Giving waste plastics a second life as high-performance carbon nanomaterials

A study published in Nature Communications has shown that, rather than being discarded, plastics can be transformed into valuable carbon nanomaterials that help solve both energy and environmental challenges.

Plastics are one of the world’s most persistent waste problems—durable, difficult to recycle, and increasingly polluting our environment.

The research team, based at Adelaide University, demonstrated a universal and scalable method to upcycle common plastics—including PET, PVC, polyethylene and polypropylene and their mixtures—into single-atom catalysts (SACs).

These advanced materials contain metal atoms anchored and isolated in a graphene substrate, making them highly efficient in chemical reactions. SACs produced from plastic waste showed excellent performance in breaking down diverse micropollutants in water and in boosting clean-energy technologies such as batteries and fuel cells.

At ANSTO’s Australian Synchrotron in Melbourne, researchers used X-ray Absorption Spectroscopy (XAS) to probe the atomic-scale structure of the catalysts. These measurements confirmed that the metals were not forming nanoparticles but were dispersed as single atoms, chemically bound within the carbon framework in the favorable coordination environment—the secret sauce to their exceptional performance.

“This project highlights how advanced characterization at the Synchrotron enables breakthroughs in sustainability,” said Dr. Bernt Johannessen, Senior Scientist at the Australian Synchrotron and co-author of the study.

“By revealing the atomic structure of these new catalysts, we helped the team understand why they work so well and how to scale the method. The XAS technique is a uniquely powerful tool in studies like these, because it can clearly distinguish between nanoparticles and truly single-atom sites, and we are seeing a surge in demand from researchers worldwide working in this area,” he added.

First author Dr. Shiying Ren from Adelaide University added, “Our work shows that plastics, which are usually considered a waste and an environmental burden, can actually be a valuable resource for making advanced catalysts. This approach opens a sustainable pathway to address both plastic pollution and the demand for new materials.”

A/Prof Xiaoguang Duan, a lead author on the paper, said, “What excites us is the versatility of the method: It works across different plastics and mixtures, and produces advanced yet low-cost catalysts that can be applied in water purification, batteries, and beyond. The insights from synchrotron X-rays were essential in proving how the catalysts are structured and why they perform so well.”

The discovery offers a powerful way to give waste plastics a second life as high-performance materials, advancing both a circular economy and next-generation clean technologies.

Unlike many recycling approaches, this method works across multiple plastics and even mixtures, producing gram-scale yields that point to real-world feasibility.

The atomic insights made possible by ANSTO’s XAS Beamline were essential to unlocking this sustainable solution. By confirming that the metals were truly present as isolated single atoms, XAS provided the evidence needed to understand why these catalysts are so effective.
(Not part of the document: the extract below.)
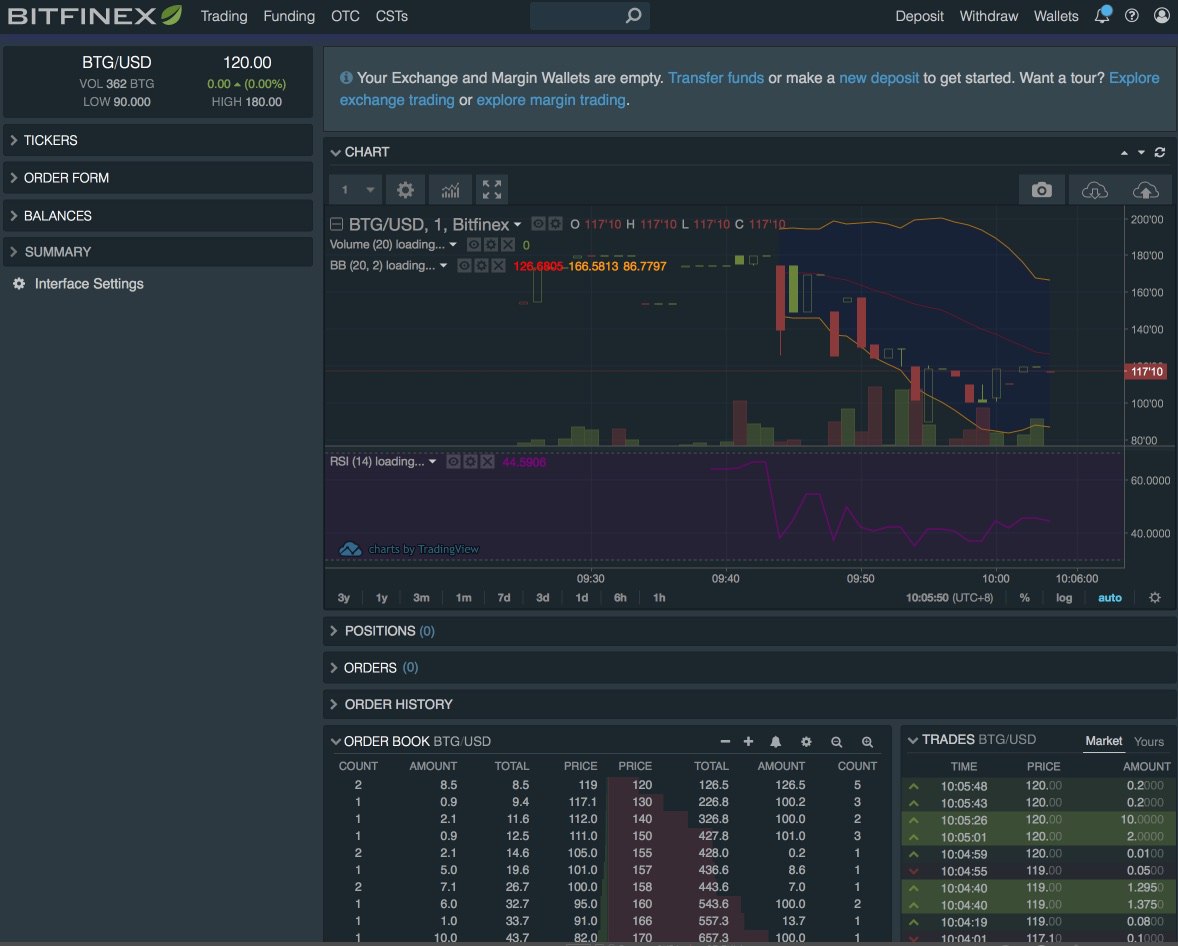Toggle log scale on chart
Screen dimensions: 1178x946
click(1064, 598)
“This is a great example of how our capabilities directly support high-impact sustainability research,” Dr. Johannessen added.

“The Adelaide group, led by Professor Shaobin Wang and A/Prof Xiaoguang Duan, are one of the most productive in the field, and our collaboration shows how synchrotron science can accelerate innovation in environmental and energy technologies.”

This breakthrough is part of a growing body of work by the Adelaide team and collaborators. In a related Nature Communications paper, the researchers reported a complementary salt-templated phase-change strategy that creates a wide library of single-atom and multi-atom catalysts with tailored atomic environments.

Together, these studies highlight how new materials can be rationally designed for environmental and energy applications. And how synchrotron characterization helps make it possible.